Zhang Chun, Cui Yangbo, Zhou Xiaoyu, Pan Yichen, Zhang Junqi, Hu Dandan, Guo Hai-Ming, Hao Er-Jun, Ren Hongjun
School of Pharmaceutical and Chemical Engineering and Institute for Advanced Studies, Taizhou University, Taizhou 318000, China.
School of Chemistry and Chemical Engineering, Henan Normal University, Xinxiang 453007, China.
Org Lett. 2025 Mar 7;27(9):2256-2261. doi: 10.1021/acs.orglett.5c00408. Epub 2025 Feb 26.
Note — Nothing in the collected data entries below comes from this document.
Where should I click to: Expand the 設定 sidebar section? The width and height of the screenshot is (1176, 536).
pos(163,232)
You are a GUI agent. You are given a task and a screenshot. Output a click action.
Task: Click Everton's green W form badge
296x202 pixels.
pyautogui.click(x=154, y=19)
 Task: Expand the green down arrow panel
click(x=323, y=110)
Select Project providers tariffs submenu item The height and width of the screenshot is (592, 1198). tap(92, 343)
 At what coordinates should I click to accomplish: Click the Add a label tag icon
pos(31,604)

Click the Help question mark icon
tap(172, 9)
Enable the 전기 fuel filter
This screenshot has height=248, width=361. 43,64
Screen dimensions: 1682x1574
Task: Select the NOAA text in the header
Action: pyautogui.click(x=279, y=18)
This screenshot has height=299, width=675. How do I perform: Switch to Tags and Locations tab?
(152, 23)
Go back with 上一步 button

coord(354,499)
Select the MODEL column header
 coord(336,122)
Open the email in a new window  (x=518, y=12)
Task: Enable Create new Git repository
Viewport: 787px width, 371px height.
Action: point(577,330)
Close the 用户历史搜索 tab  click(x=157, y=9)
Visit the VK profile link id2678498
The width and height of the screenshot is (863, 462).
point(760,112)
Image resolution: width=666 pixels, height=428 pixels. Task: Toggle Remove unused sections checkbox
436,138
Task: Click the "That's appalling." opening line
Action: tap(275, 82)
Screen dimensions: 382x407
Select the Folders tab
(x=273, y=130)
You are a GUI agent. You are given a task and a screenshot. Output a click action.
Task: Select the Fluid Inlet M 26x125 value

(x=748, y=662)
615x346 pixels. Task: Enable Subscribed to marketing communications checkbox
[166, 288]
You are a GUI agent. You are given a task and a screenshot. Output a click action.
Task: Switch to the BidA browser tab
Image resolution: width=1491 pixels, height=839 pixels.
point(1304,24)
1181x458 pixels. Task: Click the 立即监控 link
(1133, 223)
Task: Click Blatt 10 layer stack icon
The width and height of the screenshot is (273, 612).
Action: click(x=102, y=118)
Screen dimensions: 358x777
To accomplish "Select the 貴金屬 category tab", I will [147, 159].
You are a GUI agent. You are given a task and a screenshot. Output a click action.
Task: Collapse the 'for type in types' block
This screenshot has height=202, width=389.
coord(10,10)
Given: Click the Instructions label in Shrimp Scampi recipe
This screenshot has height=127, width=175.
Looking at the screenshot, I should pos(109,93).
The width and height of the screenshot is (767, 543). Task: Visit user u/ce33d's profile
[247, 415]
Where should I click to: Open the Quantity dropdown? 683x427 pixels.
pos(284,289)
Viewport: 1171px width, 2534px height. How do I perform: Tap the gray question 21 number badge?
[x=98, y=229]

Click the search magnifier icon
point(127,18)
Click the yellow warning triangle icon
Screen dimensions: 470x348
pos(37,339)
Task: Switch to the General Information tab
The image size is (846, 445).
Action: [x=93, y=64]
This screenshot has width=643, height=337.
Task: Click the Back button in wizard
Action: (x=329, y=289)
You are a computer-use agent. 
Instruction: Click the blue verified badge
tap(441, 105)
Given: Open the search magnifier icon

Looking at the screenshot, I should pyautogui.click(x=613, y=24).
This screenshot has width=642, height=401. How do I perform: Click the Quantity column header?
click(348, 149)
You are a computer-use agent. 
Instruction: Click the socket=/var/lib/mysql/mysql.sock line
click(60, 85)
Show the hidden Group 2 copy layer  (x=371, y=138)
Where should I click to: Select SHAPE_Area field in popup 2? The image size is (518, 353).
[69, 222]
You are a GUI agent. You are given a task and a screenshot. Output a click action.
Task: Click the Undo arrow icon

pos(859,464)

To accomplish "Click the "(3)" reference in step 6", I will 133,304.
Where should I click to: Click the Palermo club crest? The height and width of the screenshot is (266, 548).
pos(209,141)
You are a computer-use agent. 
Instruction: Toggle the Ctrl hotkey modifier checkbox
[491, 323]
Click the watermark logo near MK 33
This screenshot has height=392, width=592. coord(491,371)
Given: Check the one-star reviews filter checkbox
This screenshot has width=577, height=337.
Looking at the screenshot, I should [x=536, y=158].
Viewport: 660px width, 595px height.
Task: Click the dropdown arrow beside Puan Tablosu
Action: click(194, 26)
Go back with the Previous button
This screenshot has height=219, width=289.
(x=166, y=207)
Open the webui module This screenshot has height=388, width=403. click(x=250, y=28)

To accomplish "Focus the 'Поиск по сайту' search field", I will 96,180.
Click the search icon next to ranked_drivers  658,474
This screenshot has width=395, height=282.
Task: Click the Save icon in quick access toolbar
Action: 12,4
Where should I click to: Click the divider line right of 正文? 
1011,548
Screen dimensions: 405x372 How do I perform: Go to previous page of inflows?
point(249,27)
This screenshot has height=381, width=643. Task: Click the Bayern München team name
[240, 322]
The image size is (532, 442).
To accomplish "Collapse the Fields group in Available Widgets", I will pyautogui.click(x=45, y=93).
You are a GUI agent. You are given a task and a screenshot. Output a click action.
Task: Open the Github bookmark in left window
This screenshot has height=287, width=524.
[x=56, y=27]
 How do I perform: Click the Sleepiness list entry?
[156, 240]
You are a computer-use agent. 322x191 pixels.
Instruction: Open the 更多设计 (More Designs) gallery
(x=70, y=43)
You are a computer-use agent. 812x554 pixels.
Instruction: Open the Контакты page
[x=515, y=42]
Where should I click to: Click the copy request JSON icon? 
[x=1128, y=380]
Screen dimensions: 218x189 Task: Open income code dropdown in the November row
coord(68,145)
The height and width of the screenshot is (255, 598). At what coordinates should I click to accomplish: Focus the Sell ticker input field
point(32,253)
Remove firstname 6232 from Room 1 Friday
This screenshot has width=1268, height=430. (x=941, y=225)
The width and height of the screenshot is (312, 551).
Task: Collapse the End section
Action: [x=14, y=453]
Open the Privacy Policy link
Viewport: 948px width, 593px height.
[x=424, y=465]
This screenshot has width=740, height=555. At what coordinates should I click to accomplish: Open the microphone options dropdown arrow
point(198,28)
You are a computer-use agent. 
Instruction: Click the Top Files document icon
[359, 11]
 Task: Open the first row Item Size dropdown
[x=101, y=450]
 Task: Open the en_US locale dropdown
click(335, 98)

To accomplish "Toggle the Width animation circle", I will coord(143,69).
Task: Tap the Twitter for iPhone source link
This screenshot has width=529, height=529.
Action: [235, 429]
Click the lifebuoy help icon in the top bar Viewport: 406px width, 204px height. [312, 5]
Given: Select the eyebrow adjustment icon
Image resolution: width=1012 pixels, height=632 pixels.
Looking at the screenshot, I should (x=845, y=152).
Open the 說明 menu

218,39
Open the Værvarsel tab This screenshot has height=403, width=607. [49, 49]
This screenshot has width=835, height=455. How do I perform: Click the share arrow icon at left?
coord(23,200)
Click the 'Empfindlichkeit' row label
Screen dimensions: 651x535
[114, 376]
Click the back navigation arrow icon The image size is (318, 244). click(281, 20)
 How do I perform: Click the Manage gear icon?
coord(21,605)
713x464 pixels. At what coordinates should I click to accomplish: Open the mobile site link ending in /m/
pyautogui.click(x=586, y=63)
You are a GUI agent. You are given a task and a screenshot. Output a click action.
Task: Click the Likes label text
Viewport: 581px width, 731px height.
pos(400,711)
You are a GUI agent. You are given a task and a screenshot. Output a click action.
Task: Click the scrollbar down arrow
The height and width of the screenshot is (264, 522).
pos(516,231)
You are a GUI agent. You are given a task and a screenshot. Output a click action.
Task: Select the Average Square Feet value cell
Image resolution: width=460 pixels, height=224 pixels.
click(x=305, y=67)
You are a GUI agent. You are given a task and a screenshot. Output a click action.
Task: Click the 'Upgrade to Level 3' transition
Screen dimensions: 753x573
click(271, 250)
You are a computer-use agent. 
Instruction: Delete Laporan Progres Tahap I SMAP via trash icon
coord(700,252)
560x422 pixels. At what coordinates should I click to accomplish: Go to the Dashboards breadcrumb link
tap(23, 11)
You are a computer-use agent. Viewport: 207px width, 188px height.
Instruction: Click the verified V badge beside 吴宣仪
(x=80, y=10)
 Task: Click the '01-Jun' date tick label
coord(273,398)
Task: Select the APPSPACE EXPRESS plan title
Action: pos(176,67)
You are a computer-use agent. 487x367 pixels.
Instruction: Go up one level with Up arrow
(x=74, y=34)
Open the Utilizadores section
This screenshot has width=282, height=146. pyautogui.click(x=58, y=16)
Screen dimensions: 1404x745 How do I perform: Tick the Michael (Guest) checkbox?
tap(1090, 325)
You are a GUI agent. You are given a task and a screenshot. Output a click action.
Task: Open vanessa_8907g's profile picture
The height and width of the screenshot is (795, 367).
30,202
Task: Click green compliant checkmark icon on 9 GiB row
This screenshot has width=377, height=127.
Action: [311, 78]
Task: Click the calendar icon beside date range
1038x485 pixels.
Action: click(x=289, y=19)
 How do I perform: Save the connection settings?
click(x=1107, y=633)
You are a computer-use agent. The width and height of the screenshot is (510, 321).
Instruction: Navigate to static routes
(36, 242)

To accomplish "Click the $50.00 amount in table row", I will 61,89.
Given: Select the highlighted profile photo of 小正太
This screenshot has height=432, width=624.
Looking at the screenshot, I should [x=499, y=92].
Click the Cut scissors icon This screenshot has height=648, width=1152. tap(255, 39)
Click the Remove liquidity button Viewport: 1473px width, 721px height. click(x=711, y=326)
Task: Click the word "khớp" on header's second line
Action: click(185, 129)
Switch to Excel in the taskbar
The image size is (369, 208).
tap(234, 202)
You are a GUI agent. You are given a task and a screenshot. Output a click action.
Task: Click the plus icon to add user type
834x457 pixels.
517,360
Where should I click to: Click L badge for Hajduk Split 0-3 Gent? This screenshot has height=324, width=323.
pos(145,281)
We report a Pd-catalyzed decarboxylative Negishi coupling reaction for efficient biaryl synthesis from various zinc aryl carboxylates, including polyfluorobenzoates and heteroaryl carboxylates, using DMF as the solvent. This mild reaction exhibits a broad substrate scope and enables late-stage functionalization of bioactive molecules. Mechanistic studies show that DMF-assisted zinc catalyzes decarboxylation of polyfluorinated aryl carboxylates to generate arylzinc reagents in situ, which then undergo Negishi coupling catalyzed by palladium with arylthianthrenium salts to form biaryl compounds. Notably, this protocol represents a rare example of zinc-mediated decarboxylation and demonstrates a novel strategy for preparing arylzinc reagents from easily accessible (hetero)aryl carboxylic acids.
我们报道了一种钯催化的脱羧Negishi偶联反应,该反应以N,N-二甲基甲酰胺(DMF)为溶剂,能使各种芳基羧酸盐锌,包括多氟苯甲酸盐和杂芳基羧酸盐高效合成联芳基化合物。这种温和的反应具有广泛的底物范围,并能够实现生物活性分子的后期官能团化。机理研究表明,DMF辅助的锌催化多氟芳基羧酸盐的脱羧反应,原位生成芳基锌试剂,然后该试剂与芳基硫杂蒽鎓盐在钯催化下发生Negishi偶联反应,形成联芳基化合物。值得注意的是,该方法是锌介导脱羧的罕见例子,并展示了一种从易于获得的(杂)芳基羧酸制备芳基锌试剂的新策略。